Puisque M. Duval ne revenait pas chez moi, je résolus d'aller chez lui. Le prétexte n'était pas difficile à trouver ; malheureusement je ne savais pas son adresse, et, parmi tous ceux que j'avais questionnés, personne n'avait pu me la dire.
Je me rendis rue d'Antin. Le portier de Marguerite savait peut-être où demeurait Armand. C'était un nouveau portier. Il l'ignorait comme moi. Je m'informai alors du cimetière où avait été enterrée Mademoiselle Gautier. C'était le cimetière Montmartre.
Avril avait reparu, le temps était beau, les tombes ne devaient plus avoir cet aspect douloureux et désolé que leur donne l'hiver ; enfin, il faisait déjà assez chaud pour que les vivants se souvinssent des morts et les visitassent. Je me rendis au cimetière, en me disant : à la seule inspection de la tombe de Marguerite, je verrai bien si la douleur d'Armand existe encore, et j'apprendrai peut-être ce qu'il est devenu.

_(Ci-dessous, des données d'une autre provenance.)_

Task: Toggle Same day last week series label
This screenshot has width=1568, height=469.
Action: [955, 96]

J'entrai dans la loge du gardien, et je lui demandai si, le 22 du mois de février, une femme nommée Marguerite Gautier n'avait pas été enterrée au cimetière Montmartre.
Cet homme feuilleta un gros livre où sont inscrits et numérotés tous ceux qui entrent dans ce dernier asile, et me répondit qu'en effet le 22 février, à midi, une femme de ce nom avait été inhumée.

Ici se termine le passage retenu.